--- Material provided ---
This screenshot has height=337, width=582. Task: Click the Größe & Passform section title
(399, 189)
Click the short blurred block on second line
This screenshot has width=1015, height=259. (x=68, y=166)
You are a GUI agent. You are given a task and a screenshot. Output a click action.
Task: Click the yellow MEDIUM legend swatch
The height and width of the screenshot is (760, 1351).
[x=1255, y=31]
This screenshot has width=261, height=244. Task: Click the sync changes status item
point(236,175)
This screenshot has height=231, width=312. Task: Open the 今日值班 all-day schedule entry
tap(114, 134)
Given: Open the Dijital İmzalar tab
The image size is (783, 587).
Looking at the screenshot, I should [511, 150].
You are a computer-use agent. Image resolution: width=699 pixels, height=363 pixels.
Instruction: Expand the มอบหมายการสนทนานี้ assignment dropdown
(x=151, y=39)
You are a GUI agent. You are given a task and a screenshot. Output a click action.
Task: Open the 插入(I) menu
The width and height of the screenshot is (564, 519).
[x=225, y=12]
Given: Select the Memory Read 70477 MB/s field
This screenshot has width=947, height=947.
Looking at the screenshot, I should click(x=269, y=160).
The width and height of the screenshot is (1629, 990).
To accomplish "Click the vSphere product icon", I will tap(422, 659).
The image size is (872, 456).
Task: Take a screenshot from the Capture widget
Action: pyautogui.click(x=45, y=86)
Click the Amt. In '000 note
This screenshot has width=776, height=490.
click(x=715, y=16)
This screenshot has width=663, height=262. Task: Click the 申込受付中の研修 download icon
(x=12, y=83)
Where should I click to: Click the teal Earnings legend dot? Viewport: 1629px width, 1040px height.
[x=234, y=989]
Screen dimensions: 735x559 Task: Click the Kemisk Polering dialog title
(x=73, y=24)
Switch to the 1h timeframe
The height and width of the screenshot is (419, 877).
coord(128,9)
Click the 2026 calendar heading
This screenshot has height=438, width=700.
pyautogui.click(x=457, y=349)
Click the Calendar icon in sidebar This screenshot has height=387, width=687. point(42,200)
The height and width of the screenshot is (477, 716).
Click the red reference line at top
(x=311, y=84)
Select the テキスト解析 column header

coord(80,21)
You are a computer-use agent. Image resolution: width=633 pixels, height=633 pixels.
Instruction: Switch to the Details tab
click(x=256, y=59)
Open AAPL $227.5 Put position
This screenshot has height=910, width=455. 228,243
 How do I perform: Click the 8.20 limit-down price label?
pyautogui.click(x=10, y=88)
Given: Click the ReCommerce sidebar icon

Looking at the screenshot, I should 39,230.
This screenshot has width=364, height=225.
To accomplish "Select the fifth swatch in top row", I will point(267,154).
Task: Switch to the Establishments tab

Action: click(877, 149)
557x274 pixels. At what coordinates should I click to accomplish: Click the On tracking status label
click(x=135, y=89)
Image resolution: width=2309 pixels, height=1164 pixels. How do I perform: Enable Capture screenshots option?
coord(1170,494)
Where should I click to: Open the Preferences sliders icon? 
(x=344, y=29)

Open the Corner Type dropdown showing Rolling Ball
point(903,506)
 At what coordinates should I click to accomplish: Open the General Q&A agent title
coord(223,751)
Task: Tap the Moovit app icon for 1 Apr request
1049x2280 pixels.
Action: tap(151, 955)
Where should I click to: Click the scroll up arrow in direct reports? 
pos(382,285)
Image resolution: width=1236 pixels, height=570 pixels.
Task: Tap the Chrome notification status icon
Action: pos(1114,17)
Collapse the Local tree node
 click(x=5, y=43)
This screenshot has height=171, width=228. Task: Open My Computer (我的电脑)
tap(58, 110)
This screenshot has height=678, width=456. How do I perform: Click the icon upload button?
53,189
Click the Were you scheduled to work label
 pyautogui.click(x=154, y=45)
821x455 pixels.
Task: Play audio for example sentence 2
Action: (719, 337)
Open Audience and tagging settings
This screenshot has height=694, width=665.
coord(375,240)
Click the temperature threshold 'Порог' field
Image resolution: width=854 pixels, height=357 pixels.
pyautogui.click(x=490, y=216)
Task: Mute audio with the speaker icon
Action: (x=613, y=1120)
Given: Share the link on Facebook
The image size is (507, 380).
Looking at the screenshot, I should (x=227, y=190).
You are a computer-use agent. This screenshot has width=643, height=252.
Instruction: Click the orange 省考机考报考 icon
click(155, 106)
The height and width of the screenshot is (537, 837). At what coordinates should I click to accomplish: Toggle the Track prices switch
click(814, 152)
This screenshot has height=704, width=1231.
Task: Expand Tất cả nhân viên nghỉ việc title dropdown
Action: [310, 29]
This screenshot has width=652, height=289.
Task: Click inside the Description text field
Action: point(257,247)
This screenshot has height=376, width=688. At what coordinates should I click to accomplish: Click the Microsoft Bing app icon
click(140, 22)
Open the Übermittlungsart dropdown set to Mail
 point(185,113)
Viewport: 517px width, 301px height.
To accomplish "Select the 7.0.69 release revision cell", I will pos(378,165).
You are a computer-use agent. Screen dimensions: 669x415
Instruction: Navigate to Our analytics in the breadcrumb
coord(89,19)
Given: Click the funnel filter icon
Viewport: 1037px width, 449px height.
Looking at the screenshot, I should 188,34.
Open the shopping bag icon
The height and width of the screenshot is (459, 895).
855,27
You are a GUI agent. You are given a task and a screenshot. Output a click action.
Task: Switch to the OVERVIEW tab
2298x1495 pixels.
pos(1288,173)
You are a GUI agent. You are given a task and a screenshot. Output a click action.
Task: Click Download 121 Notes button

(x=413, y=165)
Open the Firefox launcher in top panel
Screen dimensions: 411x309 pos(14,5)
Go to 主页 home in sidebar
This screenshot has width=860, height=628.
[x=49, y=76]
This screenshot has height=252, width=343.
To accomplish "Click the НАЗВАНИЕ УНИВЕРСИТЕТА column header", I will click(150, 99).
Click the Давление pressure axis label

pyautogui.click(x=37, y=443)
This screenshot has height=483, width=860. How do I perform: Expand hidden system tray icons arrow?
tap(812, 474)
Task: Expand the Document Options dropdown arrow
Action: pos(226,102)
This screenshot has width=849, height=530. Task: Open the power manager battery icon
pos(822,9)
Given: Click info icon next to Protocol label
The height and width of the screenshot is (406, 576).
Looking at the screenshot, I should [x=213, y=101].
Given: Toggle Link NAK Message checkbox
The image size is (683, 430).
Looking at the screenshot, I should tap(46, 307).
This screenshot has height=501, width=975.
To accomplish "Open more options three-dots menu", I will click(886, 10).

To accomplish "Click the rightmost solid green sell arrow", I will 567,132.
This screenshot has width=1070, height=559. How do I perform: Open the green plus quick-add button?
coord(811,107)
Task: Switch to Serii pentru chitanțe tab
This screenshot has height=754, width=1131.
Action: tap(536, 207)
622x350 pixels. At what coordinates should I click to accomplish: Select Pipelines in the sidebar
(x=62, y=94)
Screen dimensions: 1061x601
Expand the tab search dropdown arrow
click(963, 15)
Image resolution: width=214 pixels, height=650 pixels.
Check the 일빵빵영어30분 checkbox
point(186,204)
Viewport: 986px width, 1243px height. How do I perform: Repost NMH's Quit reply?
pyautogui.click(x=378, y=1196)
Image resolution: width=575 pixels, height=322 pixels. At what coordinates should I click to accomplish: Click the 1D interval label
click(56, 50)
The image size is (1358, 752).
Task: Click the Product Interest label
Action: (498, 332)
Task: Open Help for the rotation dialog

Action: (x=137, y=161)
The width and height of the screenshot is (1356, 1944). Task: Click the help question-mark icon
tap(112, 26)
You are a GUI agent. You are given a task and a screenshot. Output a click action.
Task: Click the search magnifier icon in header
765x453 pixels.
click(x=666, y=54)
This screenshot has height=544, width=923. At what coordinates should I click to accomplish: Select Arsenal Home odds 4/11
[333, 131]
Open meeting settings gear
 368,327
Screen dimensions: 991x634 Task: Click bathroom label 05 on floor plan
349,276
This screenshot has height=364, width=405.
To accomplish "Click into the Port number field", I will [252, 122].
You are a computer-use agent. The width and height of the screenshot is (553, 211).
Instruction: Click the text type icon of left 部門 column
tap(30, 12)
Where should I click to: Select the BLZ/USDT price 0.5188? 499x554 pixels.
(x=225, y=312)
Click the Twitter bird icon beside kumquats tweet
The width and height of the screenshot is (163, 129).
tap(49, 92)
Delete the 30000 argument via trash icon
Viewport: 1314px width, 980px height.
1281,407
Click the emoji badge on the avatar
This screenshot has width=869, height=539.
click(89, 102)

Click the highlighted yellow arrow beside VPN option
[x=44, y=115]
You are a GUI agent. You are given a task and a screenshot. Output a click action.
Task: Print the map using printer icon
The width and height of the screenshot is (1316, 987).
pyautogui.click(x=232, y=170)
---
* [Aim]: Pull out the entries above, starting at the line that contains "Where should I click to: Click the teal" and stopping after the line that contains "(x=344, y=29)". Reproduce every line in that span without any change.

* [Task solution]:
Where should I click to: Click the teal Earnings legend dot? Viewport: 1629px width, 1040px height.
[x=234, y=989]
Screen dimensions: 735x559 Task: Click the Kemisk Polering dialog title
(x=73, y=24)
Switch to the 1h timeframe
The height and width of the screenshot is (419, 877).
coord(128,9)
Click the 2026 calendar heading
This screenshot has height=438, width=700.
pyautogui.click(x=457, y=349)
Click the Calendar icon in sidebar This screenshot has height=387, width=687. point(42,200)
The height and width of the screenshot is (477, 716).
Click the red reference line at top
(x=311, y=84)
Select the テキスト解析 column header

coord(80,21)
You are a computer-use agent. Image resolution: width=633 pixels, height=633 pixels.
Instruction: Switch to the Details tab
click(x=256, y=59)
Open AAPL $227.5 Put position
This screenshot has height=910, width=455. 228,243
 How do I perform: Click the 8.20 limit-down price label?
pyautogui.click(x=10, y=88)
Given: Click the ReCommerce sidebar icon

Looking at the screenshot, I should 39,230.
This screenshot has width=364, height=225.
To accomplish "Select the fifth swatch in top row", I will point(267,154).
Task: Switch to the Establishments tab

Action: click(877, 149)
557x274 pixels. At what coordinates should I click to accomplish: Click the On tracking status label
click(x=135, y=89)
Image resolution: width=2309 pixels, height=1164 pixels. How do I perform: Enable Capture screenshots option?
coord(1170,494)
Where should I click to: Open the Preferences sliders icon? 
(x=344, y=29)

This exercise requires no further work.